The roles of continuum linear elasticity and atomistic calculations in determining the formation volume and the strain energy of formation of a point defect in a crystal were considered. This was of special relevance to defect formation under stress. The elasticity treatment was based upon the Green's-function solution for a center of contraction or expansion in an anisotropic solid. It made possible a precise definition of a formation volume tensor and led to an extension of Eshelby's result for the work done by an external stress during the transformation of a continuum inclusion. Parameters necessary for a complete continuum calculation of elastic fields around a point defect were obtained by comparison with an atomistic solution in the far-field.
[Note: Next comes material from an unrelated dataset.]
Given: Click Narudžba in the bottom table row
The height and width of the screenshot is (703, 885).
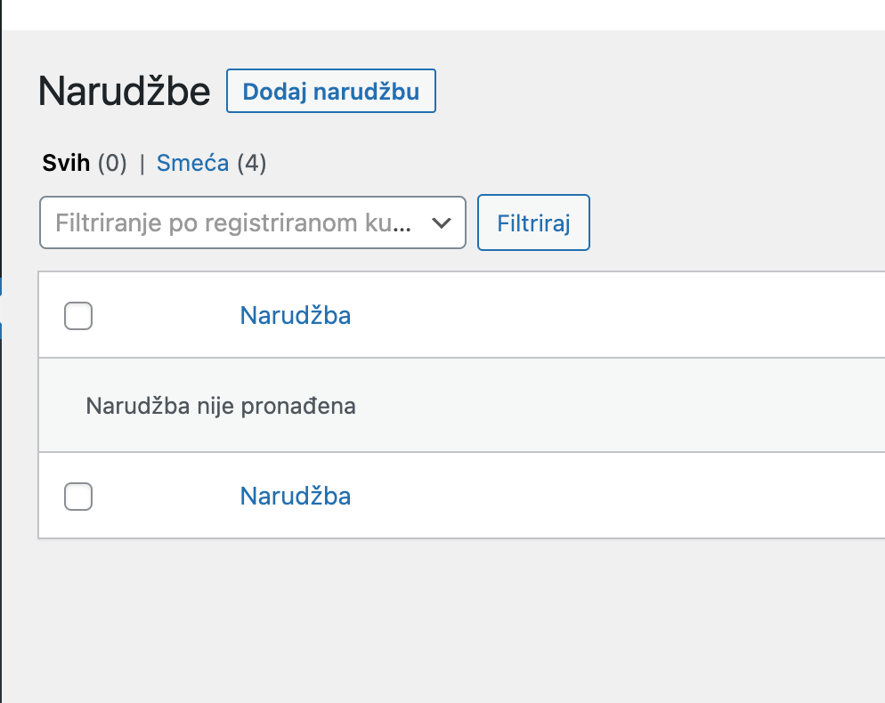Looking at the screenshot, I should 295,496.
However, an elasticity result made it possible to test the validity of the formation volume that was obtained via atomistic calculations under various boundary conditions. It also gave the correction term for formation volume calculated under these boundary conditions. By using 2 types of boundary conditions used in atomistic calculations, a comparison was also made of the strain energies of formation predicted by continuum elasticity and atomistic calculations. The limitations of the continuum linear elastic treatment were revealed by comparison with atomistic calculations of the formation volume and strain energies of small crystals enclosing point defects.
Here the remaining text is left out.